■ **WHAT THE TASK ASKS**: Copy out the line that contains "1417x797 pixels." and the lines after it through the final one in the entries below, exactly, with no other lines.

Stored data entries
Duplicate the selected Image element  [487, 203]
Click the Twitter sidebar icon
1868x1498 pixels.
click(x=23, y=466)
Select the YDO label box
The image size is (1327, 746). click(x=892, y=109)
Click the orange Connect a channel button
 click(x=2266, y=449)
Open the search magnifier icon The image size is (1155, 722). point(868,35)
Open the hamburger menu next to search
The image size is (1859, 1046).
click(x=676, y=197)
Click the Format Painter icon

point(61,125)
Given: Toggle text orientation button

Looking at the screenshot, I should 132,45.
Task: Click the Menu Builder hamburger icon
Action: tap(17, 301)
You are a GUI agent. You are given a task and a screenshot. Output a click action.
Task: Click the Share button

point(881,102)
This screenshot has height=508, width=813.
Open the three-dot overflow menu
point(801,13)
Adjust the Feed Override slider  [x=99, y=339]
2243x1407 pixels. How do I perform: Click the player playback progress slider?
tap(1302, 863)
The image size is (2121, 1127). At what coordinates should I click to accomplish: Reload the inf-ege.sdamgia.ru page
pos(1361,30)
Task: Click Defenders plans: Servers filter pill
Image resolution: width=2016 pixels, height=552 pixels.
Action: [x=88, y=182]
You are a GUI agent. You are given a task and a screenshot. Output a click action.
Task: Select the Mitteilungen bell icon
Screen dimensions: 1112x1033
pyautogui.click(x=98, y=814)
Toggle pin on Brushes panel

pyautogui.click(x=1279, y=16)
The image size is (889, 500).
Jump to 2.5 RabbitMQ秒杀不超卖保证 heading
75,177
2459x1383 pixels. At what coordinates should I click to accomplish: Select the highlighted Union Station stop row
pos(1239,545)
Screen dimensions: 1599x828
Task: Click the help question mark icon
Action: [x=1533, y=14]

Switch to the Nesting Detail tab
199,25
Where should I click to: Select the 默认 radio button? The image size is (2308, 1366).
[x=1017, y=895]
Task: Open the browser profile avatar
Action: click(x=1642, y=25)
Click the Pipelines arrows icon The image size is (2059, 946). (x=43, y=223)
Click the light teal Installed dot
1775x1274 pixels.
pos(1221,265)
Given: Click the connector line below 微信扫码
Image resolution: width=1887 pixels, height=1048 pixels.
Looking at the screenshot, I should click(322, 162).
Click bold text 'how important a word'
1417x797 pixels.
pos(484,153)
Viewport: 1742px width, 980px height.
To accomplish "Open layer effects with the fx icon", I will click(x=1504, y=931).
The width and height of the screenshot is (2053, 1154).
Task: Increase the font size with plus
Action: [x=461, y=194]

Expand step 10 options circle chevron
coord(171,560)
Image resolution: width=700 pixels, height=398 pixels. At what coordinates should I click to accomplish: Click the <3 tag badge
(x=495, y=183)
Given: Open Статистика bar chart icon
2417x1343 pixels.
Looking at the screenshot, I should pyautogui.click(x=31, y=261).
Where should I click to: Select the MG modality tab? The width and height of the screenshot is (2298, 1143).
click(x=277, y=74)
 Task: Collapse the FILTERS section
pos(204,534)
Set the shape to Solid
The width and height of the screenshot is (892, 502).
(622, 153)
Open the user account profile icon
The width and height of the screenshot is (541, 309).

■ **THE COMPLETED TASK**:
1417x797 pixels.
pos(484,153)
Viewport: 1742px width, 980px height.
To accomplish "Open layer effects with the fx icon", I will click(x=1504, y=931).
The width and height of the screenshot is (2053, 1154).
Task: Increase the font size with plus
Action: [x=461, y=194]

Expand step 10 options circle chevron
coord(171,560)
Image resolution: width=700 pixels, height=398 pixels. At what coordinates should I click to accomplish: Click the <3 tag badge
(x=495, y=183)
Given: Open Статистика bar chart icon
2417x1343 pixels.
Looking at the screenshot, I should pyautogui.click(x=31, y=261).
Where should I click to: Select the MG modality tab? The width and height of the screenshot is (2298, 1143).
click(x=277, y=74)
 Task: Collapse the FILTERS section
pos(204,534)
Set the shape to Solid
The width and height of the screenshot is (892, 502).
(622, 153)
Open the user account profile icon
The width and height of the screenshot is (541, 309).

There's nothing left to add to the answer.